It is a well-known fact that there is a direct relationship between the risk and return, that is higher the risk component, the higher will be the return. In the infrastructure funds, the risk is generally low, therefore the returns generated by the infrastructure funds are lower than the S&P 500 returns.

However, still, the investor makes an investment in the infrastructure funds because of the difference in the investment objective. For instance, if an investor wants to generate income through dividends, then infrastructure funds is a better choice.

On another hand, if an investor wants to make a quick income, then infrastructure funds are not the right choice. Especially in the case of the retirement portfolio, dividend income is suitable.

How investment should be made in infrastructure funds?

Shares in the infrastructure fund can be bought through any online brokerage account. Investment can also be made through the 401(k) fund option or IRA by checking in advance whether ETFs and infrastructure funds are included or not.

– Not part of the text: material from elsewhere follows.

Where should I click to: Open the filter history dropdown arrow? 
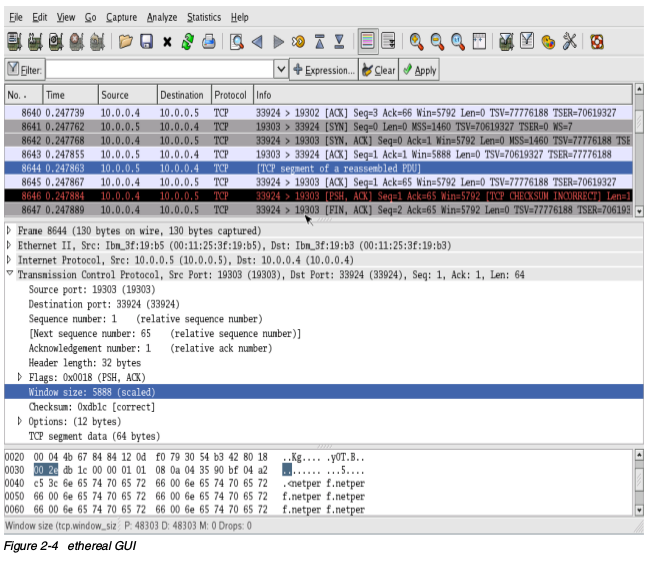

When an investor makes a comparison among the infrastructure funds, then it is suggested to assess the funds cost along with the expense ratio. Furthermore, an investor should also check whether the fund is diversified or non-diversified, where investment is made and the historical performance of the fund.

If the investor presently holds any investment in other funds, then while making the investment decision, an investor should check the chosen infrastructure fund with the existing funds to avoid overlapping. There can be a possibility that the investor has invested in the ETF which is also a part of the infrastructure fund. No investor would like to direct their funds in a particular sector and increase the overall risk of the portfolio.